Democrats already are pouncing, saying the tax bill is, among other things, a tool to achieve the kind of entitlement cuts dear to the hearts of Republicans. “This is a nasty, two-step strategy that has long been the holy grail for hard-right Republicans,” says Senator Chuck Schumer, Democrat of New York and the minority leader. “If this bill passes, you can bet the Republicans will immediately sharpen the knives for middle-class benefits.”

Since many middle class taxpayers will see their rates go up over time (tax cuts in the proposed legislation are permanent for corporations, temporary for most middle-income families), many Americans will discover that the GOP bill costs them more and gives them fewer services. Such a deal!

But, wait, it gets worse. Since Senate Republicans want to pass the tax bill under so-called reconciliation rules (to avoid a filibuster or bartering for Democratic votes), the bill must be crafted to keep the deficit within certain limits. Republicans need to offset the huge tax cut that President Donald Trump and other very rich people will get by finding additional revenue immediately. Where to look? Well, why not eliminate the individual mandate in the Affordable Care Act? Doing that not only raises billions of necessary dollars (because the federal government will subsidize fewer purchasers of health insurance), but it also removes a key element in the healthcare bill, likely dealing it a death blow. That’s a win-win for Republicans who hate the ACA but love enriching their donors.

Republican legislators claim their purpose is to reinstate choice for healthcare consumers by repealing the mandate requiring all Americans to purchase insurance or pay a penalty. Do not be fooled: The real purpose is to undermine Obamacare and enable tax cuts through the money saved.
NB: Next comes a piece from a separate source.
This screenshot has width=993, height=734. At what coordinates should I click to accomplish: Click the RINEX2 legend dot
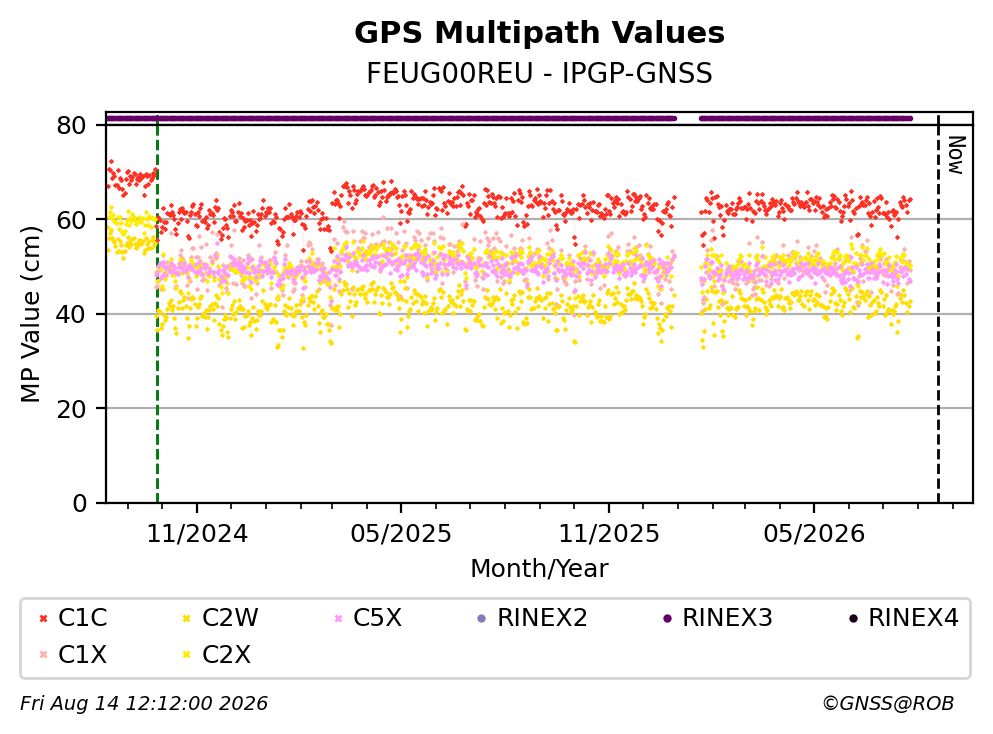(481, 618)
Remember, the reason Republicans tried to repeal and replace Obamacare before taking up their tax bill was because the GOP needed the additional revenue to finance tax cuts.
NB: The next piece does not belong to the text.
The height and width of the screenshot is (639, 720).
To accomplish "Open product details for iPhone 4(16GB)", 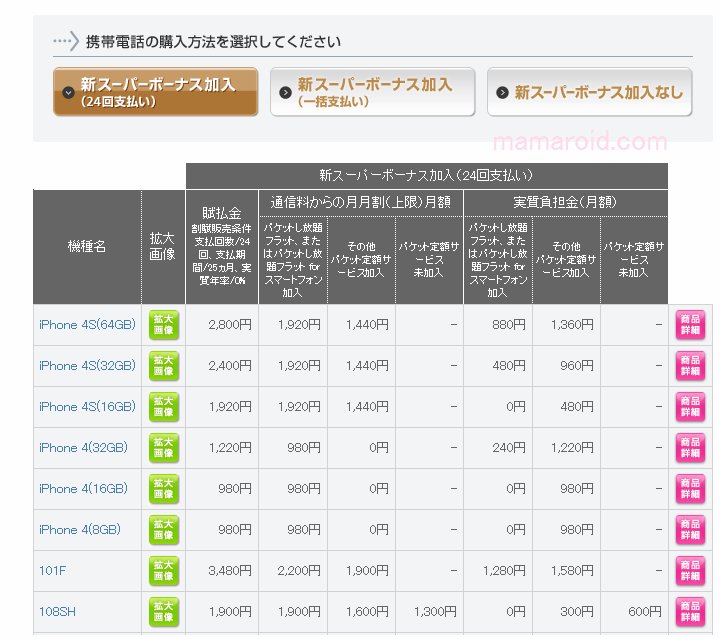I will click(x=690, y=489).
The Congressional Budget Office says scrapping the mandate would reduce the number of American with health insurance by 13 million over a decade while causing premiums to rise by 10 percent. The end result of the GOP tax bill: The wealthiest Americans get a bonanza of a tax cut, while everyone else sees no tax cut or pays higher taxes, gets fewer services, and loses health insurance.

Many Americans see through GOP chicanery. A Quinnipiac poll reveals many are convinced the House and Senate tax bills (there are differences between the two proposals) are designed to benefit the rich, not the middle class. Just 16 percent think the plan will reduce their taxes, while 61 percent believe the wealthy gain the most. Other polls yield similar findings.

Fortunately, some Republicans are listening to the polls and their constituents. While the House passed its version of the bill, the legislation may be in trouble in the Senate. Senator Ron Johnson, a Wisconsin Republican and a usually reliable conservative vote, has indicated opposition to both tax bills as currently written because they benefit, he thinks, large corporations at the expense of smaller companies. Johnson is no wild-eyed radical, as some of the smaller companies he wants to protect are hedge funds and law firms. But, he is a critical vote, as is Senator Susan Collins of Maine, who objects to repeal of the ACA’s individual mandate. Collins was one of three Republicans who joined with all Democrats to sink GOP efforts to repeal and replace Obamacare. Without Johnson and Collins, Republicans would need every other member of their caucuses to vote for the tax bill, a result far from guaranteed.

The Senate is not likely to complete work on its shell game, aka, a tax bill, until after Thanksgiving.